時間は十三時。「昼頃に」なんて曖昧な約束をしてはいけない。
ある人の言う「昼」とは正午きっかりかもしれないし、十五時までを昼と思っている人だっている。
僕としては十一時から十三時が「昼」なのだと考えて過ごしてきたのだが、この仕事をしていて自分の固定概念や思い込みというものは他人との不和を招くことを痛いほど学んだ。自分の経験で押し固め作り上げた偏見のコレクション…常識とは誰にもは通用せず、時として相手を怒らせてしまうのだ。時間のことがその例だ。些細なことでも後に大きなことに繋がる。
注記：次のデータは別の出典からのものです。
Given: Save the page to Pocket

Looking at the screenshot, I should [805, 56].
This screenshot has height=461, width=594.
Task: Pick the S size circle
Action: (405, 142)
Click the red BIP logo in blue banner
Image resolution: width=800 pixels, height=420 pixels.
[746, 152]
面倒事は元から嫌いだった。何事も穏便に終わらせたいのだ。
今回もそうする筈だった。
相手が誰であろうと感情を出したほうが負け。そう、「負け」。
勝敗が出てくるからには穏便にというのはなかなか難しくなる。だから僕は平常心。何をやっても怯まない、自分のことで喜ばない。
そうすると大体は「興醒めです」とでも言うかのように勝手に切り上げてくれるのだ。
こんな処世術を二十五歳の僕が身につけ、これで良いと思っているのだから今後もそれは変わりないだろう。